### [REQUEST]
Report every line of the material below that contains the word "free", copying each such line in full. Case counts.

__________

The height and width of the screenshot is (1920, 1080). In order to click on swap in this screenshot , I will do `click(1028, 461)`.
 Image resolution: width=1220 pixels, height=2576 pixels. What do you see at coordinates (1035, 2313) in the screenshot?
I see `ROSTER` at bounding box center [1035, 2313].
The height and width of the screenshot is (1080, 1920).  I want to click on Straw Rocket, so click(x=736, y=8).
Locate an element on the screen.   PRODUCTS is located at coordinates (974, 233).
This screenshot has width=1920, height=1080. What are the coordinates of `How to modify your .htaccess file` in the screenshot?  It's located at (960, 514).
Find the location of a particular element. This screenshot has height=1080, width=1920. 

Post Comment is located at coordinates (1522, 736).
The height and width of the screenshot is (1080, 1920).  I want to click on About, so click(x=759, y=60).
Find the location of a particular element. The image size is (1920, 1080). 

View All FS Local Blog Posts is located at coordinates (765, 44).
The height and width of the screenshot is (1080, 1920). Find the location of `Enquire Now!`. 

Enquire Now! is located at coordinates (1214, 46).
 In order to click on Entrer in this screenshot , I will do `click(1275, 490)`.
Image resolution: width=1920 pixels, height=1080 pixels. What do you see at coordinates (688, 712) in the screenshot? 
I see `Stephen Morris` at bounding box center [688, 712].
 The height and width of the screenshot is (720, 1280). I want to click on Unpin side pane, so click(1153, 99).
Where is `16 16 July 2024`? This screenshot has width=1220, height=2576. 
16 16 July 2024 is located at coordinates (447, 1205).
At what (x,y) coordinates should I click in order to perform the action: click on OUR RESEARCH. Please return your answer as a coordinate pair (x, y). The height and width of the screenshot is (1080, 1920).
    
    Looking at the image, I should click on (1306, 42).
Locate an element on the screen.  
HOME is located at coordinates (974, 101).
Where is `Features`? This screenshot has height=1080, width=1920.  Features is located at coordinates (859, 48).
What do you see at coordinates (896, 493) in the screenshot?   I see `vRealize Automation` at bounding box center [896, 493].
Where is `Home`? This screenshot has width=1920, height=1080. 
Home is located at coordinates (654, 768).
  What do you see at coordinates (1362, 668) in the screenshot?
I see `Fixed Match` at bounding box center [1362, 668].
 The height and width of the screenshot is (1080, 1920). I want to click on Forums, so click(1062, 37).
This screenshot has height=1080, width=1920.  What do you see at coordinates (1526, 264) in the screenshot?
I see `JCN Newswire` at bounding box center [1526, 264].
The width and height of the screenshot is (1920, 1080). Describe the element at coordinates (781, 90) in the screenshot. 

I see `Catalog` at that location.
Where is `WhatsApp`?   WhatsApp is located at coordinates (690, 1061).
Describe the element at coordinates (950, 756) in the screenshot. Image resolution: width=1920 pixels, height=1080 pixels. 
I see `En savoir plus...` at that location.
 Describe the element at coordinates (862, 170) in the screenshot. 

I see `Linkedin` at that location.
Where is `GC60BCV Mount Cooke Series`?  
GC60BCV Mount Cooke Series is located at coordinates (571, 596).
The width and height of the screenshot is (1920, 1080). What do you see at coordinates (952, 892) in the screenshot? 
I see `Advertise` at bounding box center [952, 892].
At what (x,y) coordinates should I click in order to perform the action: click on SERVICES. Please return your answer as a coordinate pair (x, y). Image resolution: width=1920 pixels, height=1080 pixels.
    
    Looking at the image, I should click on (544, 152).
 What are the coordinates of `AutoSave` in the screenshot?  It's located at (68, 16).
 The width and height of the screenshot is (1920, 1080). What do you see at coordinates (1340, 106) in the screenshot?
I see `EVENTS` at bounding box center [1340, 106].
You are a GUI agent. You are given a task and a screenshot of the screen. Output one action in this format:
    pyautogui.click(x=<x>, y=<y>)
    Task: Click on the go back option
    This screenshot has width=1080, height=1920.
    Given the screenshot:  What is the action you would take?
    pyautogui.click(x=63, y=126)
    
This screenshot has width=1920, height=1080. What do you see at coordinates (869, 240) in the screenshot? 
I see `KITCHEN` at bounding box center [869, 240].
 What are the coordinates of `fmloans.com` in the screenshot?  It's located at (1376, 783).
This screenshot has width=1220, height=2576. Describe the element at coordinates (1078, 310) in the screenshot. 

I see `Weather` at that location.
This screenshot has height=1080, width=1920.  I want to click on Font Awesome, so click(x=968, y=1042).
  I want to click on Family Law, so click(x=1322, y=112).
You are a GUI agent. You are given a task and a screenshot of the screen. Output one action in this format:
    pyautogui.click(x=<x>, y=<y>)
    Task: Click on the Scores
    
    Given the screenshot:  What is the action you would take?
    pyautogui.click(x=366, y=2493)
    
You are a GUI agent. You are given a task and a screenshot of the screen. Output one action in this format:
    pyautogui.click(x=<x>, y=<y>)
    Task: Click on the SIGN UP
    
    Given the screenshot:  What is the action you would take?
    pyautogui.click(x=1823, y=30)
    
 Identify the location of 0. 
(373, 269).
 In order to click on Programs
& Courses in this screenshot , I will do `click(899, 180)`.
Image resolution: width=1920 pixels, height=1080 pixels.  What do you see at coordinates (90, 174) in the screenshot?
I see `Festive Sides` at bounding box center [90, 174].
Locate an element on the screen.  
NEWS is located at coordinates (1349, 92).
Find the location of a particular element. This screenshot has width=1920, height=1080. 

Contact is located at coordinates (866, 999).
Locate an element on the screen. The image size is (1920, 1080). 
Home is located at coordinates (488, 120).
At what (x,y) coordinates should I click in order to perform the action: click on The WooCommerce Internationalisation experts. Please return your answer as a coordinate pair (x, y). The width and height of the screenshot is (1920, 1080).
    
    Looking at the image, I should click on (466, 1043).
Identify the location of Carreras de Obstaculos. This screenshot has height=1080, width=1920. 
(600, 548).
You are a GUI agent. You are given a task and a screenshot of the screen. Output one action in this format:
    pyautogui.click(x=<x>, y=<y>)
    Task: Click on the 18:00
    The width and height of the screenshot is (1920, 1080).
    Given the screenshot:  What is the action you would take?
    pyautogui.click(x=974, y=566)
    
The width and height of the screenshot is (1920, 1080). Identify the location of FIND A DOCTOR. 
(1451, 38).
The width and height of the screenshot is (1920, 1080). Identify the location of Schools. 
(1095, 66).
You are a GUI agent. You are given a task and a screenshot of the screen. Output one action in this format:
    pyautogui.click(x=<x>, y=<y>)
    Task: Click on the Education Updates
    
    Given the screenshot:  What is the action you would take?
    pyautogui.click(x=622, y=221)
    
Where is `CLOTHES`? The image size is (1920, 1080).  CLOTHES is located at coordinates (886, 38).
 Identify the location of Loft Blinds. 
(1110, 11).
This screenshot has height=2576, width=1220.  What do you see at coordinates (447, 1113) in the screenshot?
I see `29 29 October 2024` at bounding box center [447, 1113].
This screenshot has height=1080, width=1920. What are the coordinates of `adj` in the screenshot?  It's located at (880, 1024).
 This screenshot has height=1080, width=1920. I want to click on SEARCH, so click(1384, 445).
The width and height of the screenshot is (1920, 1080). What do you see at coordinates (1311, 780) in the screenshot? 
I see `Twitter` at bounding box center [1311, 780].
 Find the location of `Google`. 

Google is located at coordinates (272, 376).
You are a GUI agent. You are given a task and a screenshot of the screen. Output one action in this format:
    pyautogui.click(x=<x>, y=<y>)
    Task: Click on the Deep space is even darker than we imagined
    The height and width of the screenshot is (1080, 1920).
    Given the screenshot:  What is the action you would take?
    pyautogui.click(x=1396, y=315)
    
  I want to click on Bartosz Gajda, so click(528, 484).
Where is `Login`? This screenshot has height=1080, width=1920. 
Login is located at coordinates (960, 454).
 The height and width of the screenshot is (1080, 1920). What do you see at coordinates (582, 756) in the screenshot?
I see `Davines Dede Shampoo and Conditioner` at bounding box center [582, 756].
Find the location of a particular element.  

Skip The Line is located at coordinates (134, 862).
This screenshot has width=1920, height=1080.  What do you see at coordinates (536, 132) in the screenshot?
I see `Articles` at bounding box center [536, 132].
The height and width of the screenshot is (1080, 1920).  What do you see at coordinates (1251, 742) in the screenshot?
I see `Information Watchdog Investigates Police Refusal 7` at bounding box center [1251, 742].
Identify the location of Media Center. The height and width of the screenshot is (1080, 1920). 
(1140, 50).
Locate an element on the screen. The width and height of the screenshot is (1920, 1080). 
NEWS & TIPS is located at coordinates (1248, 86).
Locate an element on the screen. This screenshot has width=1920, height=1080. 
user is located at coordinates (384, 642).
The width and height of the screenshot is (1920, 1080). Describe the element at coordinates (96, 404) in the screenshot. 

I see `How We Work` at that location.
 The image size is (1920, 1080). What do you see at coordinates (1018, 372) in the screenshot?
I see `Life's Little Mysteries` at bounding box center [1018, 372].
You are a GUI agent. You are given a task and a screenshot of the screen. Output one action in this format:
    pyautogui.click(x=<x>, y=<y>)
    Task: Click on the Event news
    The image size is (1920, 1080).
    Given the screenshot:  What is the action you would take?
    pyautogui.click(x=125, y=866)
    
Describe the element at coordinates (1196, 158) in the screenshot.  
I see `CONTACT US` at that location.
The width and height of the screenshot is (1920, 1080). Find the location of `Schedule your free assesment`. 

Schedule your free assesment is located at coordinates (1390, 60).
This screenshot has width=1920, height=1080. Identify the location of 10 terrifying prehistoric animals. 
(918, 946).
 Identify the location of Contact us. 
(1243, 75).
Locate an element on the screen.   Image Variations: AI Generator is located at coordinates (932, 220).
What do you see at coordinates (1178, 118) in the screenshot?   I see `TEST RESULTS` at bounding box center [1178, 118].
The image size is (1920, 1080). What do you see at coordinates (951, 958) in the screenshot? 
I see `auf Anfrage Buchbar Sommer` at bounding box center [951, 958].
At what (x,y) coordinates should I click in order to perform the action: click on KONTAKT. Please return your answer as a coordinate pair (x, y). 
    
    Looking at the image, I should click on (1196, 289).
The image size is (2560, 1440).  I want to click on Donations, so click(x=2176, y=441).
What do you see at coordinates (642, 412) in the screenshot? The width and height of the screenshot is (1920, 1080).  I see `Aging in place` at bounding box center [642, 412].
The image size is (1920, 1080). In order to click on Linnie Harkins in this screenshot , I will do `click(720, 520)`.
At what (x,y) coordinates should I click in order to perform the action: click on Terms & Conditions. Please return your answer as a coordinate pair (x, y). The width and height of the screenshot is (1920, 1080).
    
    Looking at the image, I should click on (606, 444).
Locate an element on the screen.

__________

### [EXERCISE RESPONSE]
The width and height of the screenshot is (1920, 1080). Find the location of `Schedule your free assesment`. 
Schedule your free assesment is located at coordinates (1390, 60).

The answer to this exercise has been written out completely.